Textausschnitt

Die Wassermetaphorik kommt in seinen neuen Songs, wie etwa der süßen Klage „Shoreleave“, zum Tragen - aber auch in schon älteren Stücken, wie dem eigentlich für The Libertines geschriebenen, anfangs erwähnten „All At Sea“.

Auffangbecken Musik

Ist ein wegen Drogen- und Alkoholexzessen verrufener, brillanter Rockstar wie Peter Doherty in besagtem Alter angekommen, wird er von Journalist*innen gern gefragt: Wieso denn jetzt der Neustart? Wieso eine neue Band? Dabei ist auch das Zusammensammeln seiner Puta Madres (englisch sehr poetisch mit „Motherfuckers“ zu übersetzen) ein eher zufälliges Zusammenwürfeln gewesen. Sein französischer Bassist Miggles spielte ehemals in der Band The Parisians, wurde dann obdach- und arbeitslos. Bis Peter ihn aufgegabelt hat. Lass uns eine Band machen.

Eine ähnliche Geschichte führt Schlagzeuger Rafa in die Band, er hat in Barcelona auf der Straße gelebt und für Touristen gespielt. Nach einem gemeinsamen Jam in der Fußgängerzone war klar, auch er muss in die neue Band. Ebenso wie Miki Beavis und Katia DeVidas.

Cover Album Peter Doherty & The Puta Madres

Strap Originals / Cargo

Das erste, selbstbetitelte Album von Peter Doherty & The Puta Madres erscheint via Strap Originals / Cargo.

Quellenauszug

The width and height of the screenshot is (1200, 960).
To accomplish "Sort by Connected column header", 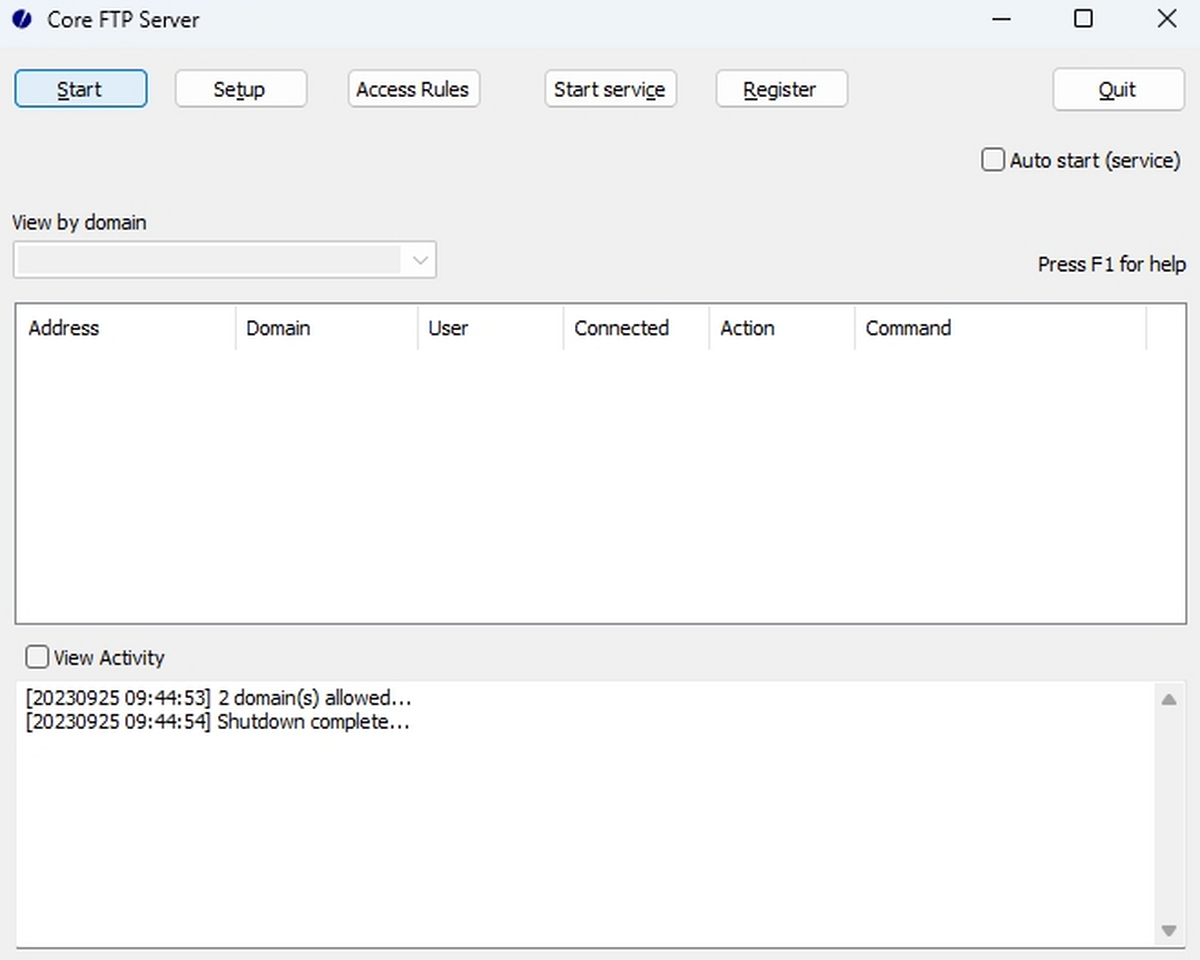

Schriftliche Aufgabe
Wo hat Schlagzeuger Rafa laut dem Textausschnitt gelebt, bevor er zur Band kam?

Erledigte Aufgabe
In Barcelona auf der Straße, wo er für Touristen spielte.